Written request: In the mailing list message below, which function does the code use to test whether a partition should be visible to the snapshot?

Given passage:
☆ ☆ ☆ ☆ ☆ ☆ ☆

Re: ATTACH/DETACH PARTITION CONCURRENTLY

From: David Rowley <david(dot)rowley(at)2ndquadrant(dot)com>
To: Andres Freund <andres(at)anarazel(dot)de>
Cc: PostgreSQL Hackers <pgsql-hackers(at)lists(dot)postgresql(dot)org>, Simon Riggs <simon(at)2ndquadrant(dot)com>
Subject: Re: ATTACH/DETACH PARTITION CONCURRENTLY
Date: 2018-08-09 13:55:58
Message-ID: CAKJS1f9Kw-_Km_+2Bub3cHTXoLt=timDmWwrRT6_MOU4Xm519w@mail.gmail.com
Views: Raw Message | Whole Thread | Download mbox | Resend email
Thread:
Lists: pgsql-hackers

On 8 August 2018 at 01:29, Andres Freund <andres(at)anarazel(dot)de> wrote:
> On 2018-08-08 01:23:51 +1200, David Rowley wrote:
>> I'm not proposing that sessions running older snapshots can't see that
>> there's a new partition. The code I have uses PartitionIsValid() to
>> test if the partition should be visible to the snapshot. The
>> PartitionDesc will always contain details for all partitions stored in
>> pg_partition whether they're valid to the current snapshot or not. I
>> did it this way as there's no way to invalidate the relcache based on
>> a point in transaction, only a point in time.
>
> I don't think that solves the problem that an arriving relcache
> invalidation would trigger a rebuild of rd_partdesc, while it actually
> is referenced by running code.
>
> You'd need to build infrastructure to prevent that.

☆ ☆ ☆ ☆ ☆ ☆ ☆

Provided material:

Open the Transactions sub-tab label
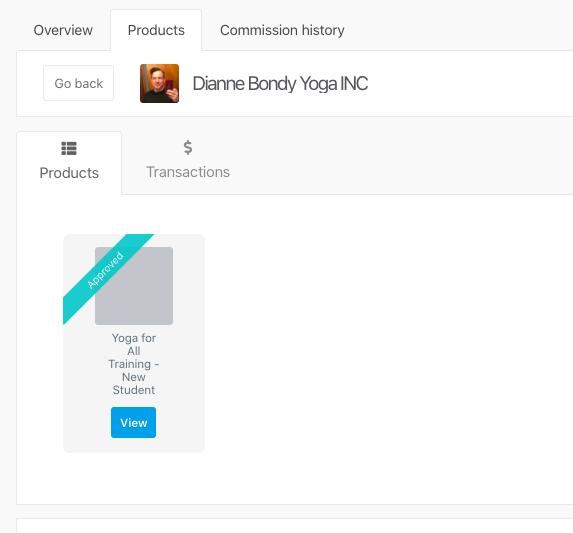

☆ ☆ ☆ ☆ ☆ ☆ ☆

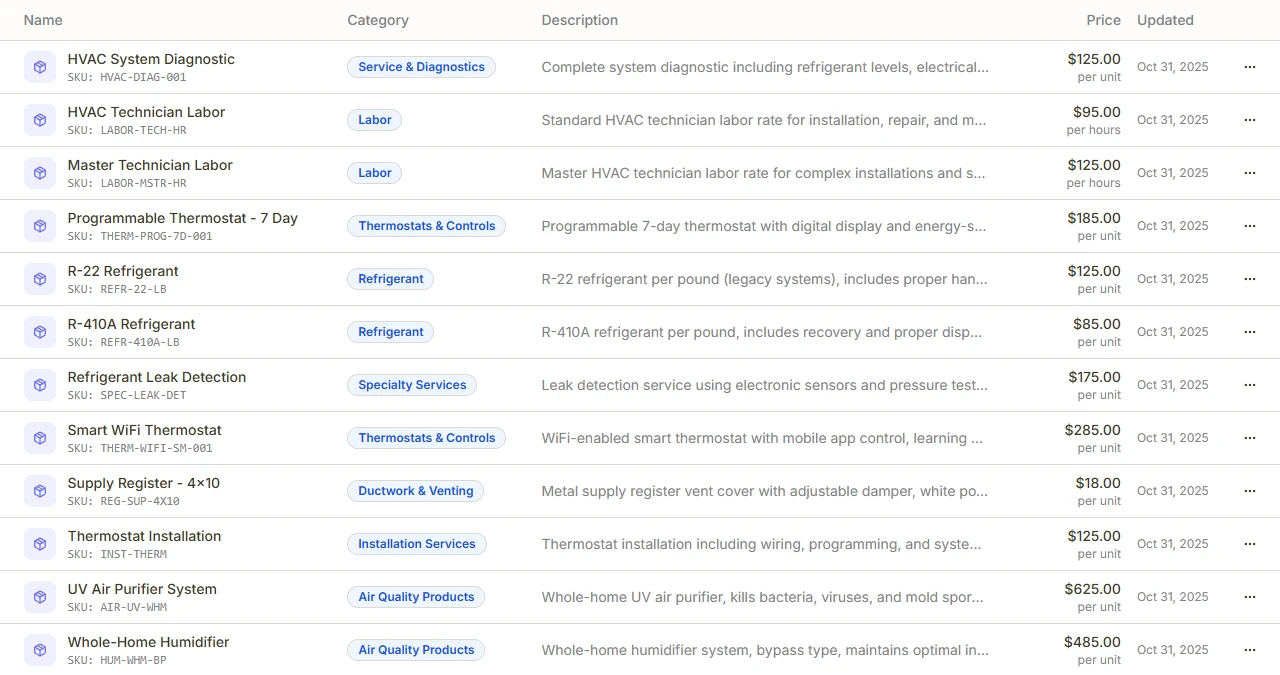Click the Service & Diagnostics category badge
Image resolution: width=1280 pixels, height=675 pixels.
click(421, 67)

☆ ☆ ☆ ☆ ☆ ☆ ☆

Task result: PartitionIsValid()